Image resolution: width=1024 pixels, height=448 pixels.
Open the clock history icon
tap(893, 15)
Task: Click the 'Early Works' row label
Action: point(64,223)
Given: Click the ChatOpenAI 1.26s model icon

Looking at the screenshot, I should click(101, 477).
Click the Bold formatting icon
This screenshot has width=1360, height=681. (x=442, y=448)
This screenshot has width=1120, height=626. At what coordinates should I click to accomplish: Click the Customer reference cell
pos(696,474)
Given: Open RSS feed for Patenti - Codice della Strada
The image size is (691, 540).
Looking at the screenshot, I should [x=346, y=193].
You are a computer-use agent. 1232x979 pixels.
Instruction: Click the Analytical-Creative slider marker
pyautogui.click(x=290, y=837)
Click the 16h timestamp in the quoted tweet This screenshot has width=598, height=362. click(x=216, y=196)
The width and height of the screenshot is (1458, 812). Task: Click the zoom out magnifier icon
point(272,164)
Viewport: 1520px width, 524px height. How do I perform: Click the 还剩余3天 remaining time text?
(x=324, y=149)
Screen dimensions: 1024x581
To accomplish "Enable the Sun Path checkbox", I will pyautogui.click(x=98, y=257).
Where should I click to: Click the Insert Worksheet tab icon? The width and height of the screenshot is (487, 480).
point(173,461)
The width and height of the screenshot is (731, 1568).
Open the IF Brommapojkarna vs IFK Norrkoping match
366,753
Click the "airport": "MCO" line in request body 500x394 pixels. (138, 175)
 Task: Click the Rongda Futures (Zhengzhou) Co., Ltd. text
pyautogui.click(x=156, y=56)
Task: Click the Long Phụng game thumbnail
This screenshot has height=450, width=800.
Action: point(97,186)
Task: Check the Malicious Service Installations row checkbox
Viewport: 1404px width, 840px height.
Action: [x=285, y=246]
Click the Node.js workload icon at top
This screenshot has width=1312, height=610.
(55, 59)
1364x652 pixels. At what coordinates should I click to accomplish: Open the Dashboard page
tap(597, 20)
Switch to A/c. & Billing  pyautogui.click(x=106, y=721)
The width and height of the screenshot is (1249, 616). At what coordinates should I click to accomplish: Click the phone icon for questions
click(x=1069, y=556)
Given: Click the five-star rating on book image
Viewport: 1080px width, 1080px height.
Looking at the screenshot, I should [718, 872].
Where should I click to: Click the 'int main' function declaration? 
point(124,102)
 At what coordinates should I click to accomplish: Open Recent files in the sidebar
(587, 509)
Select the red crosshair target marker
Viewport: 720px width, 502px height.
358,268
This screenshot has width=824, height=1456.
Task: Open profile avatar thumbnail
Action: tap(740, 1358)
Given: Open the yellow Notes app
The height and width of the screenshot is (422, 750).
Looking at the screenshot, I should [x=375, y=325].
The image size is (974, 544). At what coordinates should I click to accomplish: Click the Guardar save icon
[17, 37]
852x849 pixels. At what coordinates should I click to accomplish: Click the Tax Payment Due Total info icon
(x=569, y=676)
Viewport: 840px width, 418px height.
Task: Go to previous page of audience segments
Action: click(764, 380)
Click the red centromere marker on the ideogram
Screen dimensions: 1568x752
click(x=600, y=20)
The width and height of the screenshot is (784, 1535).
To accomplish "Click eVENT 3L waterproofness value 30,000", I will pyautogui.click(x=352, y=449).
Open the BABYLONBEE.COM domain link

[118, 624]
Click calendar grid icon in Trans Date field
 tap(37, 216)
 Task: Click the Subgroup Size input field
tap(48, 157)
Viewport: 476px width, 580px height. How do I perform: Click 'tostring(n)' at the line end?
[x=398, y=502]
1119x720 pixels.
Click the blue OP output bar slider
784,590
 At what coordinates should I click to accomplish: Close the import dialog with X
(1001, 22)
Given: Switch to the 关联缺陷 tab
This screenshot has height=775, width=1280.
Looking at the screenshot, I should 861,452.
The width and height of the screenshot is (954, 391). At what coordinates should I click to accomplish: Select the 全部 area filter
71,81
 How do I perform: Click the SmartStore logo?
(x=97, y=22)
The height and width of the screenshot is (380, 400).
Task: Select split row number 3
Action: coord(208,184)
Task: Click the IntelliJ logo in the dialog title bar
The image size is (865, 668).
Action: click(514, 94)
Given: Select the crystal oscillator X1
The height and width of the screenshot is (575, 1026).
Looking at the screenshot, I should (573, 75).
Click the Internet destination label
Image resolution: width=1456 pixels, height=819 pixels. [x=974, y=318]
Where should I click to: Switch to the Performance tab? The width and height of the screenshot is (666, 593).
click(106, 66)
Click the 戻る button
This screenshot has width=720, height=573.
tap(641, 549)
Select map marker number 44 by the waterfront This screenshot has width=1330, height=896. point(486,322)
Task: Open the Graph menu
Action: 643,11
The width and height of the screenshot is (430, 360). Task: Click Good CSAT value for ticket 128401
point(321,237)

- - -

WORK ITEM: Repeat all the lines above verbatim.

TASK RESPONSE:
Image resolution: width=1024 pixels, height=448 pixels.
Open the clock history icon
tap(893, 15)
Task: Click the 'Early Works' row label
Action: point(64,223)
Given: Click the ChatOpenAI 1.26s model icon

Looking at the screenshot, I should click(101, 477).
Click the Bold formatting icon
This screenshot has width=1360, height=681. (x=442, y=448)
This screenshot has width=1120, height=626. At what coordinates should I click to accomplish: Click the Customer reference cell
pos(696,474)
Given: Open RSS feed for Patenti - Codice della Strada
The image size is (691, 540).
Looking at the screenshot, I should [x=346, y=193].
You are a computer-use agent. 1232x979 pixels.
Instruction: Click the Analytical-Creative slider marker
pyautogui.click(x=290, y=837)
Click the 16h timestamp in the quoted tweet This screenshot has width=598, height=362. click(x=216, y=196)
The width and height of the screenshot is (1458, 812). Task: Click the zoom out magnifier icon
point(272,164)
Viewport: 1520px width, 524px height. How do I perform: Click the 还剩余3天 remaining time text?
(x=324, y=149)
Screen dimensions: 1024x581
To accomplish "Enable the Sun Path checkbox", I will pyautogui.click(x=98, y=257).
Where should I click to: Click the Insert Worksheet tab icon? The width and height of the screenshot is (487, 480).
point(173,461)
The width and height of the screenshot is (731, 1568).
Open the IF Brommapojkarna vs IFK Norrkoping match
366,753
Click the "airport": "MCO" line in request body 500x394 pixels. (138, 175)
 Task: Click the Rongda Futures (Zhengzhou) Co., Ltd. text
pyautogui.click(x=156, y=56)
Task: Click the Long Phụng game thumbnail
This screenshot has height=450, width=800.
Action: point(97,186)
Task: Check the Malicious Service Installations row checkbox
Viewport: 1404px width, 840px height.
Action: [x=285, y=246]
Click the Node.js workload icon at top
This screenshot has width=1312, height=610.
(55, 59)
1364x652 pixels. At what coordinates should I click to accomplish: Open the Dashboard page
tap(597, 20)
Switch to A/c. & Billing  pyautogui.click(x=106, y=721)
The width and height of the screenshot is (1249, 616). At what coordinates should I click to accomplish: Click the phone icon for questions
click(x=1069, y=556)
Given: Click the five-star rating on book image
Viewport: 1080px width, 1080px height.
Looking at the screenshot, I should [718, 872].
Where should I click to: Click the 'int main' function declaration? 
point(124,102)
 At what coordinates should I click to accomplish: Open Recent files in the sidebar
(587, 509)
Select the red crosshair target marker
Viewport: 720px width, 502px height.
358,268
This screenshot has width=824, height=1456.
Task: Open profile avatar thumbnail
Action: tap(740, 1358)
Given: Open the yellow Notes app
The height and width of the screenshot is (422, 750).
Looking at the screenshot, I should [x=375, y=325].
The image size is (974, 544). At what coordinates should I click to accomplish: Click the Guardar save icon
[17, 37]
852x849 pixels. At what coordinates should I click to accomplish: Click the Tax Payment Due Total info icon
(x=569, y=676)
Viewport: 840px width, 418px height.
Task: Go to previous page of audience segments
Action: click(764, 380)
Click the red centromere marker on the ideogram
Screen dimensions: 1568x752
click(x=600, y=20)
The width and height of the screenshot is (784, 1535).
To accomplish "Click eVENT 3L waterproofness value 30,000", I will pyautogui.click(x=352, y=449).
Open the BABYLONBEE.COM domain link

[118, 624]
Click calendar grid icon in Trans Date field
 tap(37, 216)
 Task: Click the Subgroup Size input field
tap(48, 157)
Viewport: 476px width, 580px height. How do I perform: Click 'tostring(n)' at the line end?
[x=398, y=502]
1119x720 pixels.
Click the blue OP output bar slider
784,590
 At what coordinates should I click to accomplish: Close the import dialog with X
(1001, 22)
Given: Switch to the 关联缺陷 tab
This screenshot has height=775, width=1280.
Looking at the screenshot, I should 861,452.
The width and height of the screenshot is (954, 391). At what coordinates should I click to accomplish: Select the 全部 area filter
71,81
 How do I perform: Click the SmartStore logo?
(x=97, y=22)
The height and width of the screenshot is (380, 400).
Task: Select split row number 3
Action: coord(208,184)
Task: Click the IntelliJ logo in the dialog title bar
The image size is (865, 668).
Action: click(514, 94)
Given: Select the crystal oscillator X1
The height and width of the screenshot is (575, 1026).
Looking at the screenshot, I should (573, 75).
Click the Internet destination label
Image resolution: width=1456 pixels, height=819 pixels. [x=974, y=318]
Where should I click to: Switch to the Performance tab? The width and height of the screenshot is (666, 593).
click(106, 66)
Click the 戻る button
This screenshot has width=720, height=573.
tap(641, 549)
Select map marker number 44 by the waterfront This screenshot has width=1330, height=896. point(486,322)
Task: Open the Graph menu
Action: 643,11
The width and height of the screenshot is (430, 360). Task: Click Good CSAT value for ticket 128401
point(321,237)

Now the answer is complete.